HAMLET: General Points; Corruption; Uncertainty; Deception and Political Intrigue; Madness; Appearance and reality

General Points: ‘Hamlet was written in about 1600 / 1, at the height of Shakespeare’s creative power. It is arguable the most popular and famous play ever written, and its hero seems to have exerted a huge fascination over theatre audiences of every age, race, colour, creed, and time.

Corruption: the play contains a great deal of corruption, sickness, and disease imagery. Some critics link this to the supposed decline of the Elizabethan ‘golden age’. When Hamlet was written Queen Elizabeth was an old woman with no children of her own. The next in line to the throne was James VI of Scotland, King of England’s oldest enemy, and son of Mary Queen of Scots, executed on the order of Queen Elizabeth some years previously. Civil war, an unpopular king, and acts of revenge against the old order were all possibilities, and may have contributed to an atmosphere of corruption and decay in the play.

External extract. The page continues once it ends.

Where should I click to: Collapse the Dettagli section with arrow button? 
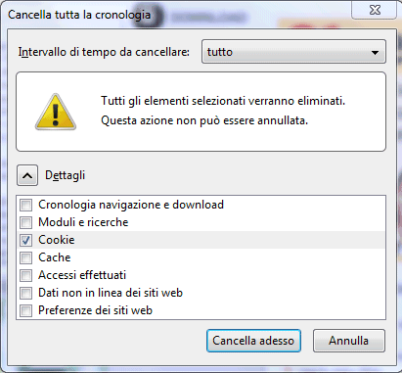(x=27, y=175)
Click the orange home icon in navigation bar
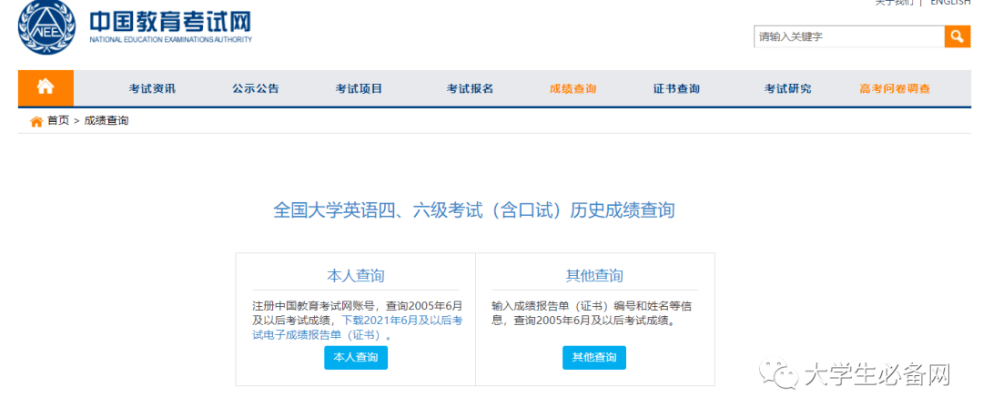The width and height of the screenshot is (983, 418). click(x=45, y=87)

Uncertainty: of all Shakespeare’s plays Hamlet is the one in which the most question are asked and the fewest answered. Hamlet cannot be certain of how his father died, whether his mother knew or not of his father murder, if the Ghost is telling the truth, or if his friends are indeed on his side. Hamlet is caught in a web of uucertainty, confusion, and misunderstanding; the harder he struggles, the more he becomes entangled.

Deception and Political Intrigue: Deception and political intrigue are common features in the play, but even the musters of it, Claudius and Polonius , find that events run away with them , and all the intrigue and deception they can muster does not save than from death.

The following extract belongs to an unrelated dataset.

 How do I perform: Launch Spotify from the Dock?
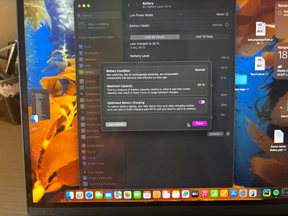coord(276,193)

Madness: Madness is an excellent protection for Hamlet, because the madman is unpredictable, and is avoided by other people. With both Hamlet and Ophelia, madness is seen as a symbol or sign of a mind that has been pushed beyond the level of tolerance, and which can no longer cope.

Appearance and reality: Appearance and reality is a major theme in Hamlet. Is the Ghost what he appears to be, the spirit of Hamlet’s murdered father, or is he a spirit of evil sent to lure Hamlet to his distribution? Is Ophelia in love with Hamlet, or prepared to act merely as Polonius’s spy on her ex – lover? Did Gertrude know about the murder of old Hamlet? Is Polonius an old fool, or one of the most dangerous men in the play? Nothing in Hamlet is what it seems to be; almost everything could be interpreted in several different ways.